Please output only the lines running from the one that contains "The height and" through the last line of the data below, exactly as they stand, with no pictures.

###

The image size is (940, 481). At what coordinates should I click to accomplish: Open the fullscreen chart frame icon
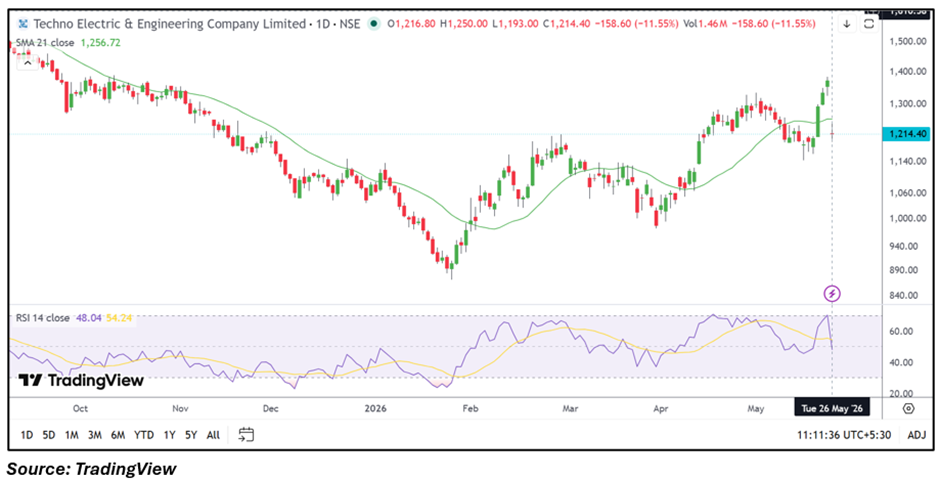[869, 24]
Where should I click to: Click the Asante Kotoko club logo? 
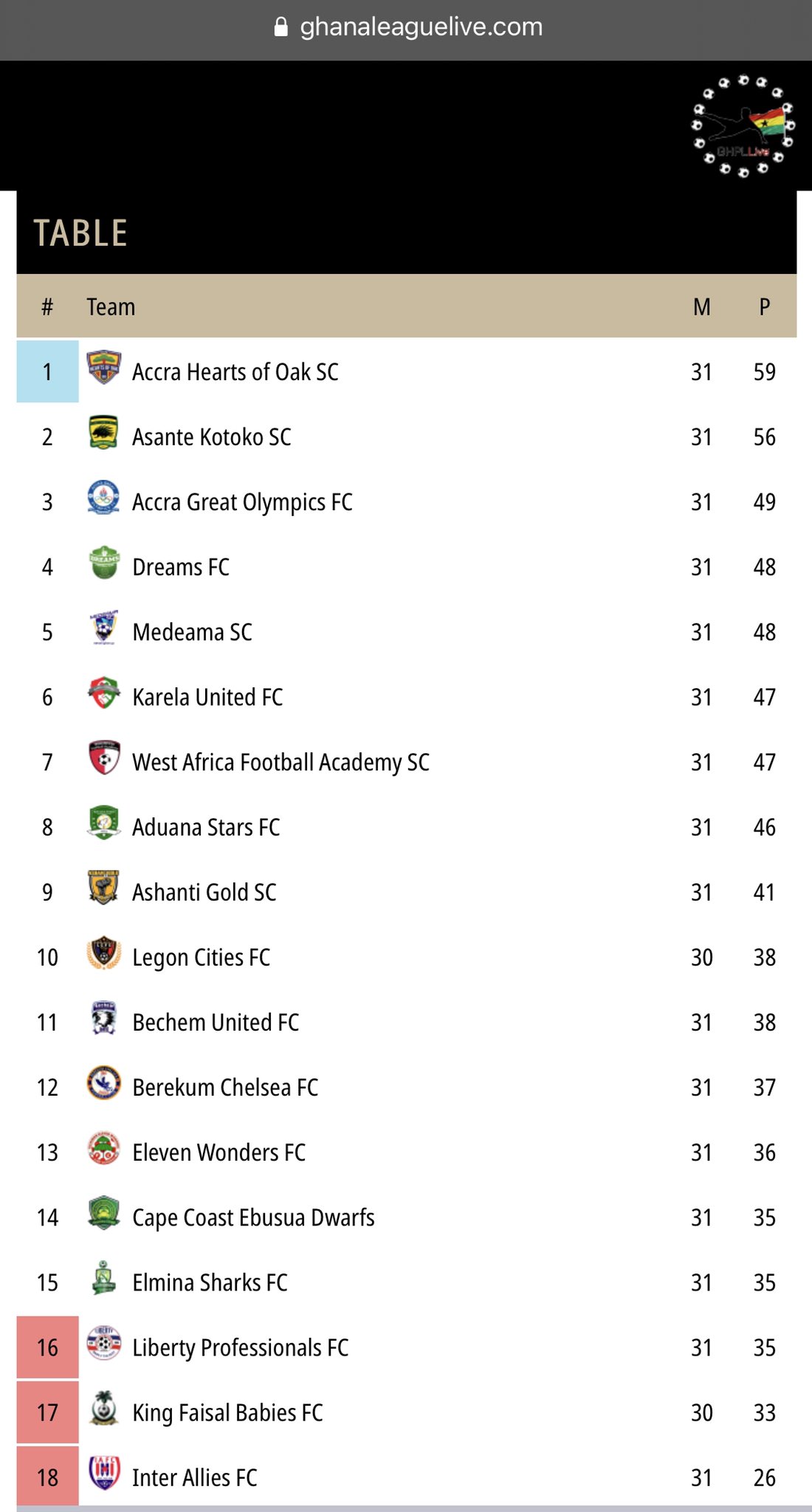pos(103,433)
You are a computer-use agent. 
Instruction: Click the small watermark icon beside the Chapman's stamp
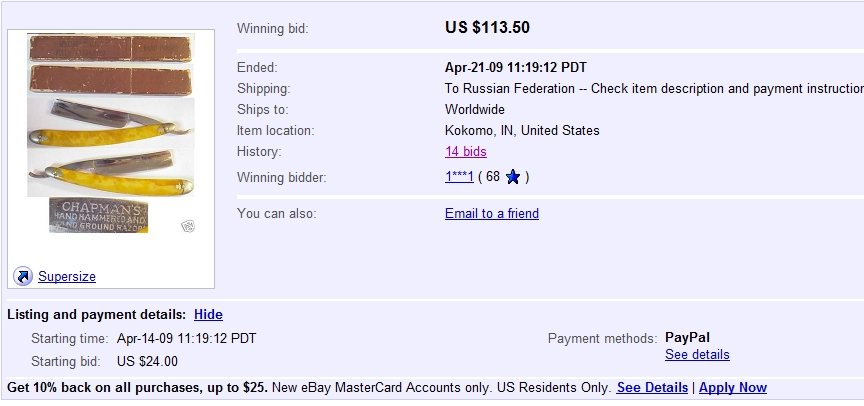coord(187,227)
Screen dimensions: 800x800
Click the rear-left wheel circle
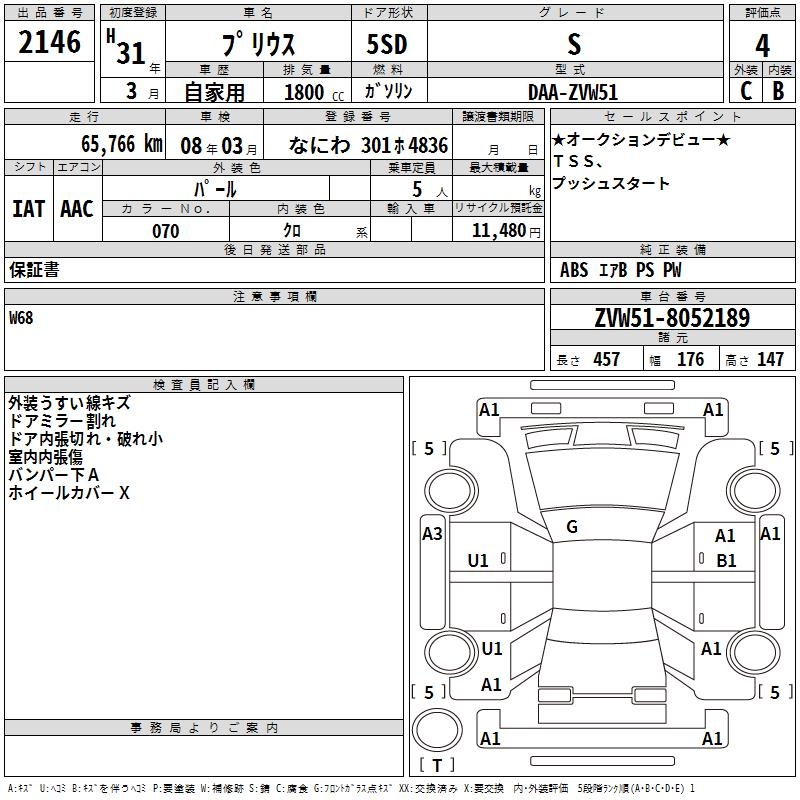click(x=451, y=652)
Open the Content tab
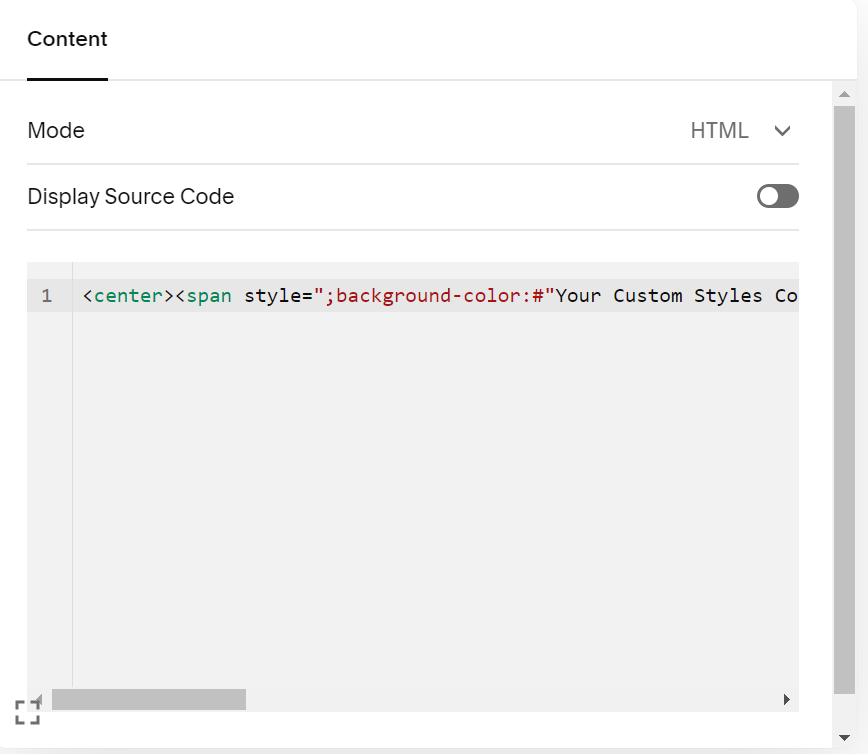Screen dimensions: 868x754 (67, 40)
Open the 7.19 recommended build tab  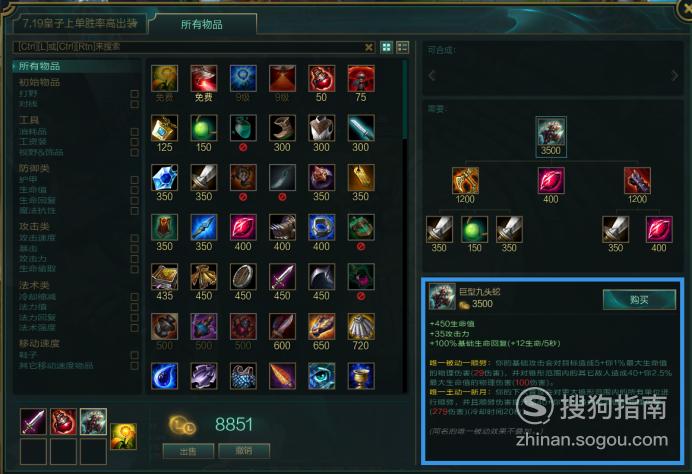(x=80, y=23)
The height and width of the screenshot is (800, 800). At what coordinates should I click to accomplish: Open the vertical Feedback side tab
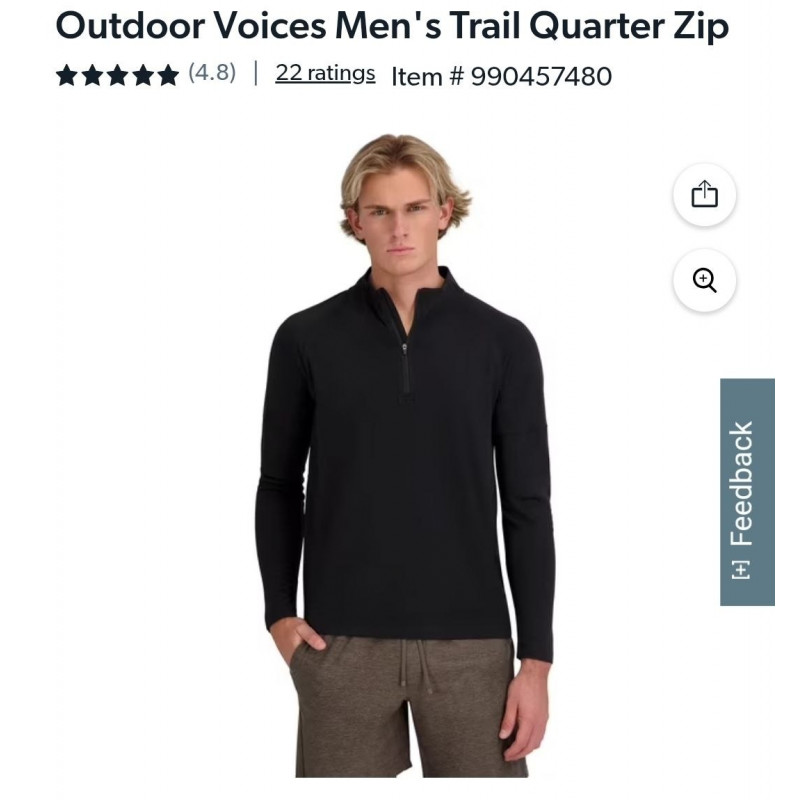[747, 492]
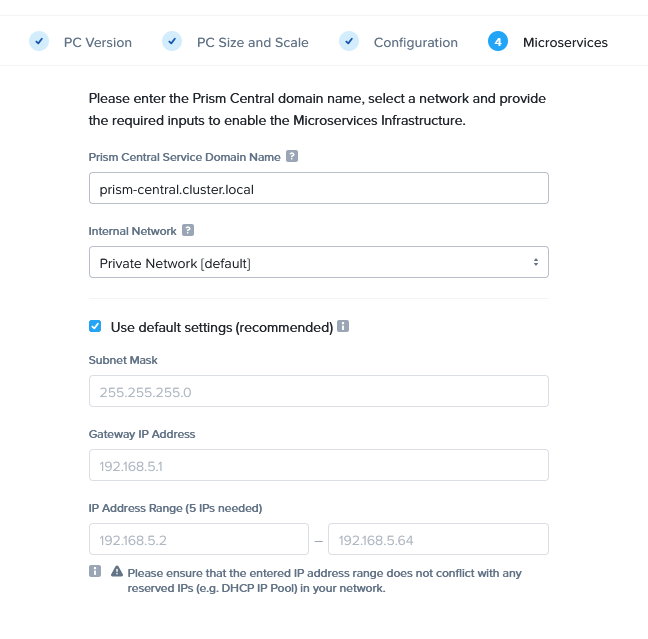Uncheck Use default settings (recommended) checkbox

(95, 327)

###

* Solution for this exercise
The height and width of the screenshot is (800, 800). At what coordinates should I click to accomplish: Open the vertical Feedback side tab
[747, 492]
Uncheck Use default settings (recommended) checkbox

(95, 327)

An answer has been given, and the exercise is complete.